Open Ports to Github and Google Cloud

Hi,

your question is a little wide ranging. Please provide details about source eg is it multiple or just the server in the robotic club?

You can limit destinations in firewall rules along with allowed users and limit applications etc. The school firewall admin must have built some rules that restrict student and teacher access?

Ian

Sorry...got a chance to have a talk with the teacher and have some more details:

Google Cloud - resolved.  He was able to give enough specifics that allowed me to create a rule that keeps it pretty well locked.

GitHub - They want to use a combination of BYOD and school computers to connect to GitHub using port 22 (SSH) for programming updates.  Please see here if you are curious about the GitHub info for SSH connections:

https://help.github.com/articles/connecting-to-github-with-ssh/

This will be done at various times (the club does not always meet on the same day/time) and all the students need the access, so I can't restrict it to a dedicated source computer.  They do not have a specific IP or server that they will be connecting to and GitHub has a constantly changing list of IPs, so I can't restrict it to a specific destination.

Currently, it appears they are able to connect with SSH over HTTPS.  Since there doesn't seem to be a good way to securely use port 22, I think it may just need to stay closed.

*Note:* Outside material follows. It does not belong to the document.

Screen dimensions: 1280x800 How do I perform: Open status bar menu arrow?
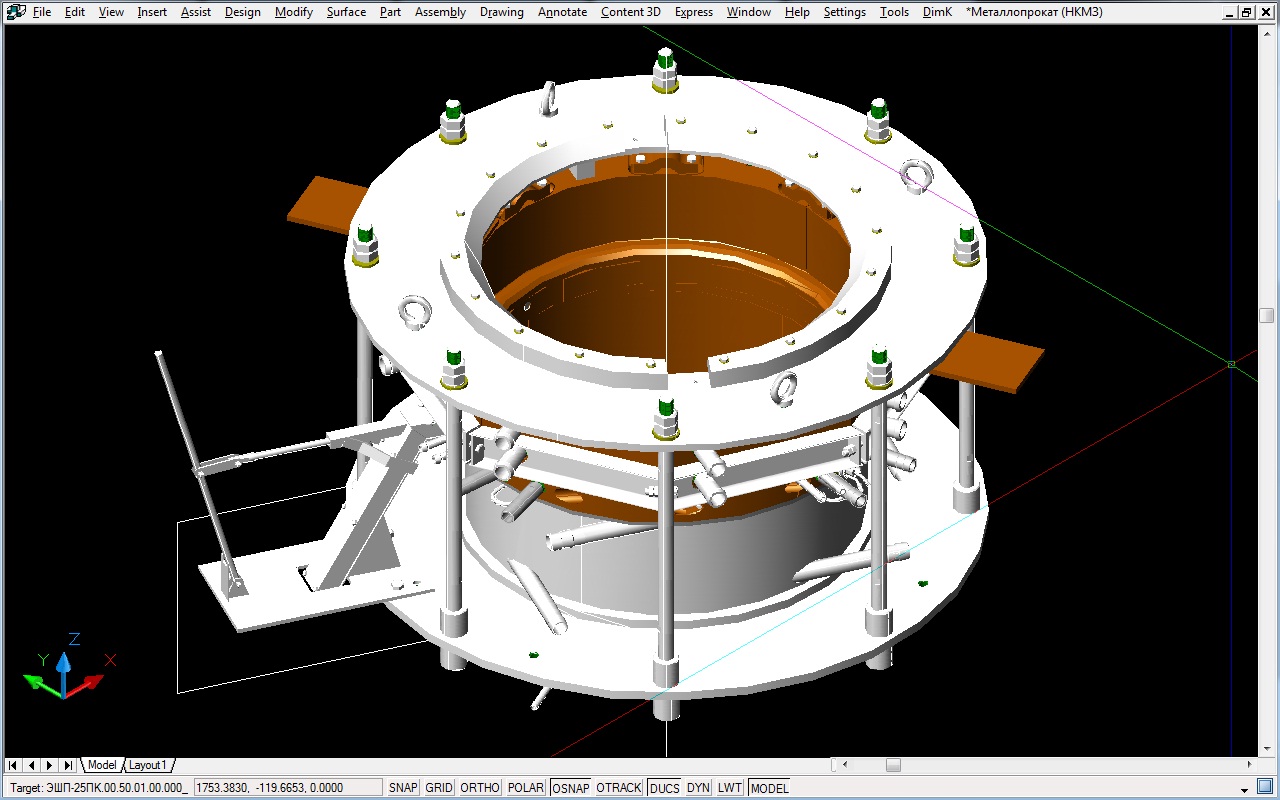pos(1245,789)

You could try a rule that is only to the GITHUB FQDN and lock the protocol to SSH.

Ian

Hello!  Actual GitHub employee here.  I'm a Solutions Engineer who also has a kid in a robotics class that needs access to GitHub.  What a crazy coincidence, I stumbled on this post Googling something completely unrelated.  So GitHub supports communication over TLS (SSL), but that requires the kids to configure Git with usernames and passwords and is more clunky to use.  We do not run SSH over TLS, they're separate protocols, thus the separate ports.  SSH is pretty secure, can you elaborate a bit on why you want to keep port 22 locked down?  Literally 1000s of very security conscious companies and gov't entities worldwide use this method exclusively, as do we at GitHub.  I'd be happy to discuss this in more detail if you'd like and provide whatever info/support you need.  

I'm pushing the kids in my daughters club to use GitHub because it's become such a foundational element of any developer's personal brand, and it's a great skill to have if any of them choose to pursue software as a career.  It also makes it tons easier for them to keep their code safe and collaborate.  At the moment my kid and her teammates are emailing code back and forth.  

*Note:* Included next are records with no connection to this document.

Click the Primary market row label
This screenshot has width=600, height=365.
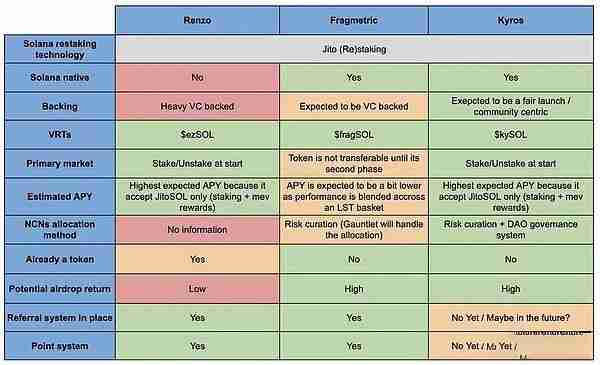tap(60, 163)
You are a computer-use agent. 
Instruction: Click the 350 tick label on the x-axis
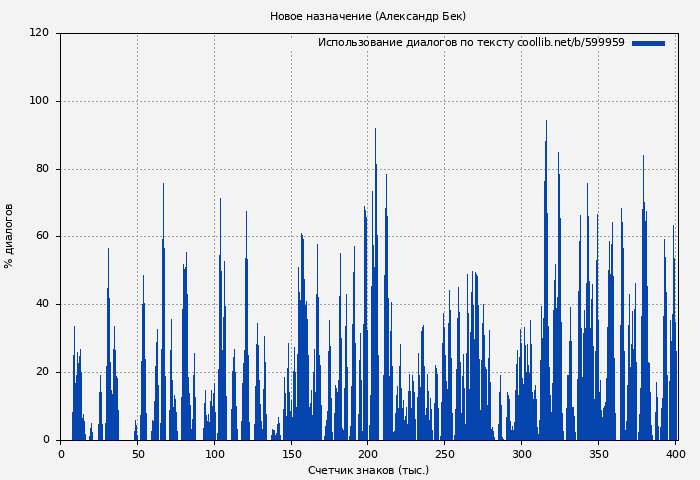(598, 454)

Thanks for doing what you do to help our kids and our schools.  I really appreciate it!!

Hi K M 

As rightly said by rfcat_vk you may configure FQDN host for GitHub URLs required to access the data from GitHub and allow SSH and HTTPS service only.

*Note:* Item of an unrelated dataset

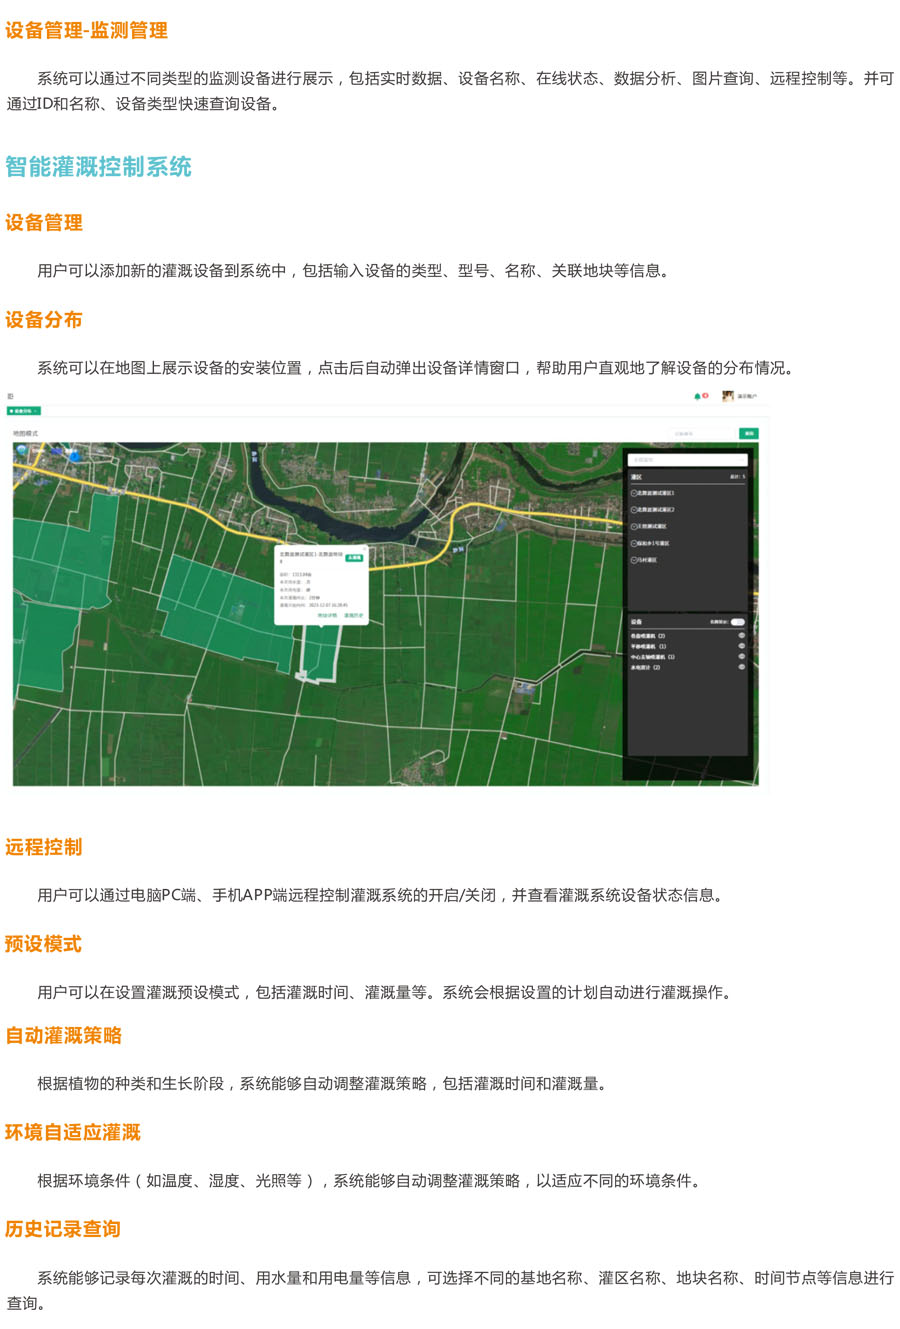The image size is (900, 1329).
Task: Expand the last irrigation zone entry
Action: pos(634,560)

Bryan Cross It would be great if you could share the list of URLs required to access the data as requested.

I can try :) . GitHub URLs use the account holder or an organization as their root.  So for example, if my GitHub userid is johndoe, all my stuff is going to be under https://github.com/johndoe/*.  If the robotics team has an organization (which I recommend but it's not necessary), then it'd be the name of the org, e.g., https://github.com/roboteam/.  The homepage, https://github.com, is the user landing page and provides a feed of events, notifications, and handy links.  

Let me know if you need anything else.  If I can't provide answers myself I've got access to folks who can.  As a company we're _extremely_ supportive of education, so we'll definitely work with you.  Thanks again.  Happy to hop on a call if that would be quicker/more efficient.  -- Bryan

Hi Bryan Cross 

Thank you very much for your response. Much appreciated!